Céline Rubey est à l’époque de sa crise mystique très marquée par le suicide d’un de ses oncles, n’arrive pas à en parler dans la communauté musulmane. C’est aussi l’époque où elle échange beaucoup sur facebook avec le coach autoproclamé de la vérité universelle, qui brouille tous ses repères. Ce triste personnage semble l’avoir convaincue qu’elle avait une « mission » à remplir. Elle a aussi des idées délirantes depuis le mois de mai mais n’en parle pas. Après cet épisode aigu du 22 juin, Céline Rubey coupe tout lien avec la religion et communauté musulmanes de Chatenoy. 

Elle est hébergée dans la maison de sa mère à Gergy, est aidée quotidiennement par une nounou amie de la famille. Elle est très entourée, renoue avec des amies d’enfance, sa mère et son compagnon l'encadrent. Le dimanche précédant la Toussaint fatale, la famille est de sortie au restaurant. Rires, jeux, balades. 
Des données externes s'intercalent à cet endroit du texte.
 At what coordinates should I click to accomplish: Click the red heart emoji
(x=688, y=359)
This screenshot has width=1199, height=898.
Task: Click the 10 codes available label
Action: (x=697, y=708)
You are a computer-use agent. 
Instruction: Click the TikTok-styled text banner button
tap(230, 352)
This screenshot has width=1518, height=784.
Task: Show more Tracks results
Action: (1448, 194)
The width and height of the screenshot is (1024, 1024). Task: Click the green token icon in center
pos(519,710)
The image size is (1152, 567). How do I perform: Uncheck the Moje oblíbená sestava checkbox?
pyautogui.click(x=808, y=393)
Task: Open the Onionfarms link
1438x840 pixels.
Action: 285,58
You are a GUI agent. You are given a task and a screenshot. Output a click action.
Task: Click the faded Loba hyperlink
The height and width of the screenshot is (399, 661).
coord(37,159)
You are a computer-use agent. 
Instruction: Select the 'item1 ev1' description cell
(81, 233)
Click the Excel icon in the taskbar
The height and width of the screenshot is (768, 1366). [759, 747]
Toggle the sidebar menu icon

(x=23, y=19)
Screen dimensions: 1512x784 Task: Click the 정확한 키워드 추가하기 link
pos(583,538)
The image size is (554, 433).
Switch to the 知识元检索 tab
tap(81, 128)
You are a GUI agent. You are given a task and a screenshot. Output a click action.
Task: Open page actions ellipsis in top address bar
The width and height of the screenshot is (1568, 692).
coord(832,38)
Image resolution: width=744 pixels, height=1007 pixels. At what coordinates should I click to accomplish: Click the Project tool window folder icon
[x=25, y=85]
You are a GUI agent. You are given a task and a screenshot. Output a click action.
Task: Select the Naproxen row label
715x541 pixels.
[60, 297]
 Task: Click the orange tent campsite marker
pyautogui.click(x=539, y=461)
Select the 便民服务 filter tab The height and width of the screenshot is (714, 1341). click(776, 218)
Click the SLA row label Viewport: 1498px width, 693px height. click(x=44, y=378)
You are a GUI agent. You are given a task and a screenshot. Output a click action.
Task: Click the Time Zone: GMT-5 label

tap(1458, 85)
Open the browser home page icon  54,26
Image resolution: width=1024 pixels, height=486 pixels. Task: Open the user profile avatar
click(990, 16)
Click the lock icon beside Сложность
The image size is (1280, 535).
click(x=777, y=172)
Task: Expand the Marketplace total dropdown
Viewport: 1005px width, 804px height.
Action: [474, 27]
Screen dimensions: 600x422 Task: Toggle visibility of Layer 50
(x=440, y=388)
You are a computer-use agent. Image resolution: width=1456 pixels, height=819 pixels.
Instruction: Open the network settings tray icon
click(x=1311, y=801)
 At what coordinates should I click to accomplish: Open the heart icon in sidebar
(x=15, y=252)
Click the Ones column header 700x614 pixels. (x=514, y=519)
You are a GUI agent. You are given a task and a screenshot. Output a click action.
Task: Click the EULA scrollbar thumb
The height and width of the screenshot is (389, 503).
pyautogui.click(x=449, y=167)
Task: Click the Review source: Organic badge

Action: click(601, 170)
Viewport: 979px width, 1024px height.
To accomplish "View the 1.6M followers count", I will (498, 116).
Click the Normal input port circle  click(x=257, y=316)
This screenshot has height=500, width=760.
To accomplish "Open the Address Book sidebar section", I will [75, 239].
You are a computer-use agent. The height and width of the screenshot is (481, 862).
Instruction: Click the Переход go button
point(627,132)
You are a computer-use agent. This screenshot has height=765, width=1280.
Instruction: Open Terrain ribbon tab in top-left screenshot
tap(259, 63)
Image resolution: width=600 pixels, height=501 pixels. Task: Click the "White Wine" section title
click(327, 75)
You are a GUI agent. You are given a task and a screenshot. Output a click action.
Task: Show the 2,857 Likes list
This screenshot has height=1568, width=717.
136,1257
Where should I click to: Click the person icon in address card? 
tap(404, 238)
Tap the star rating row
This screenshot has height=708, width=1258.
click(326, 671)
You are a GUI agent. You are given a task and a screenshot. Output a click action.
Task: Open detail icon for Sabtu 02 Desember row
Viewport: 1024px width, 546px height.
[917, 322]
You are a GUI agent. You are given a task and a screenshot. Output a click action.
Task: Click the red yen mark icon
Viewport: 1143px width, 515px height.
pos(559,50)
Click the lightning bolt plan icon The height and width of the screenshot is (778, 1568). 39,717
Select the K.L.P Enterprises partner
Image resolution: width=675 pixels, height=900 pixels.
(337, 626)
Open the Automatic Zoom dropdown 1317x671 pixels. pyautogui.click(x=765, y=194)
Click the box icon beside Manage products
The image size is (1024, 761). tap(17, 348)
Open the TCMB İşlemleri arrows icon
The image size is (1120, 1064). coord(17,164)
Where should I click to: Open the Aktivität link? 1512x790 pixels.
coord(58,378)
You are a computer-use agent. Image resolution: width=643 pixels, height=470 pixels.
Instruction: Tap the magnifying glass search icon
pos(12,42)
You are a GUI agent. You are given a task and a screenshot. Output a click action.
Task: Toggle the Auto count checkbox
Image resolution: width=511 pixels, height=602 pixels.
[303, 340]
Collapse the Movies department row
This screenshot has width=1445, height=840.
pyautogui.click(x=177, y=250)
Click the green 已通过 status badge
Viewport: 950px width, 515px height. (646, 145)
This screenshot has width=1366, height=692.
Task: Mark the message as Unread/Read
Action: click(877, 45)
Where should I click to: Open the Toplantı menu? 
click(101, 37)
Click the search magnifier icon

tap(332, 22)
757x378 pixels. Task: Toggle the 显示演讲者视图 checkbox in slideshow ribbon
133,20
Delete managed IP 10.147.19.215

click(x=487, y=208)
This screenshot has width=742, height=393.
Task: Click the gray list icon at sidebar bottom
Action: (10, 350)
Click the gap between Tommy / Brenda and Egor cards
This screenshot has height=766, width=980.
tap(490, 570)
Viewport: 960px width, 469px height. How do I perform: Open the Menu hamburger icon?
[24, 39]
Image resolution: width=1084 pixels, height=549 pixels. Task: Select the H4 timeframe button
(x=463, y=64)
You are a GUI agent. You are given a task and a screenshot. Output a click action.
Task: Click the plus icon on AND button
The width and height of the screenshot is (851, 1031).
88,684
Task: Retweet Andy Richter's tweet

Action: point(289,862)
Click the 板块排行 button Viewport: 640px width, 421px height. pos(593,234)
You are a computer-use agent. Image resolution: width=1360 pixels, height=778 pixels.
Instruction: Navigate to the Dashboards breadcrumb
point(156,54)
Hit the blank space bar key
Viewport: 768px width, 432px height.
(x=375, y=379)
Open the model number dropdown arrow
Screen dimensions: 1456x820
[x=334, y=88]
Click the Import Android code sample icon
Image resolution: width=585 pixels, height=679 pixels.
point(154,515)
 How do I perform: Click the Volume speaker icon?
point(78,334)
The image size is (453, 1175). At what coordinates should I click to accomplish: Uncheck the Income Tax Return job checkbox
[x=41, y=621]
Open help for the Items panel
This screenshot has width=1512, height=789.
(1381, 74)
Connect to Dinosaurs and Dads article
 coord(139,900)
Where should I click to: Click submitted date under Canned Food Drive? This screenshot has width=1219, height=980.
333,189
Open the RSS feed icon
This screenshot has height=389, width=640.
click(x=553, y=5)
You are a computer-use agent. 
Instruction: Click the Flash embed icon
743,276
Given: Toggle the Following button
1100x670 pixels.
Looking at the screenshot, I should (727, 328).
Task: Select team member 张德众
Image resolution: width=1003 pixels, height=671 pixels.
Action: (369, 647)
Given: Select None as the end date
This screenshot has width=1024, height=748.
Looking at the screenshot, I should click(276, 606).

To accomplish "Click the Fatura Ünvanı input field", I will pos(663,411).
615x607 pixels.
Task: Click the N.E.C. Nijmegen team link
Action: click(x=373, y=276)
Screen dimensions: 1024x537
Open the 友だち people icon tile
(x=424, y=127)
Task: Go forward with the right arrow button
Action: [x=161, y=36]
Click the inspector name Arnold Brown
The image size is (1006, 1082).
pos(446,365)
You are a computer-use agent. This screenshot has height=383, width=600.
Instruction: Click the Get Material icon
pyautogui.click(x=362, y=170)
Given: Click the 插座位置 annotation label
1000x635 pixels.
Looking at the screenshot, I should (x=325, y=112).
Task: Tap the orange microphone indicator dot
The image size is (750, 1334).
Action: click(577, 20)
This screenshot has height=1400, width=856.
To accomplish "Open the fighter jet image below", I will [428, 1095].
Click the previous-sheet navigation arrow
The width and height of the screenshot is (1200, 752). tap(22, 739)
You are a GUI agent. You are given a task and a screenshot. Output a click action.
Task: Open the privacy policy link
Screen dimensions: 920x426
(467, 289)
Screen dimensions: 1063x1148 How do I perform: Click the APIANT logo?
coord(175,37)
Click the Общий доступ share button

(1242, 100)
A Sevrey, en juin, on lui avait prescrit des médicaments qu’elle arrête de prendre trois semaines avant le drame, sur les conseils du « coach de vie ». Un coach avec qui elle décide de rompre tout contact le 31 octobre. Le 1er novembre 2013, elle se lève avec des envies de suicide. Elle est déterminée à en finir. Le Dr Lavie, un autre expert psychiatre, parle lui de « suicide altruiste » - terme cruellement technique - pour le meurtre des trois garçonnets. « Pour les protéger, elle a voulu partir avec eux. Elle n’est pas dans le délire mais veut en finir avec la vie, dans une dépression profonde. » Avant de passer à l’acte, elle cherche la meilleure façon de s’éliminer sur internet. Elle prend des cachets, mélange les pilules, boit du whisky, tente de se couper les veines avec un couteau et de s’asphyxier avec un sac en plastique. Comme elle a fait pour les enfants. Un réflexe de survie l’en empêche. Elle commet ses actes vers 13 h, le vendredi 1ernovembre 2013. C’est à 19 h, inquiète de la réponse téléphonique de Céline, qui articule à peine à l'autre bout du fl, que sa mère découvre le drame.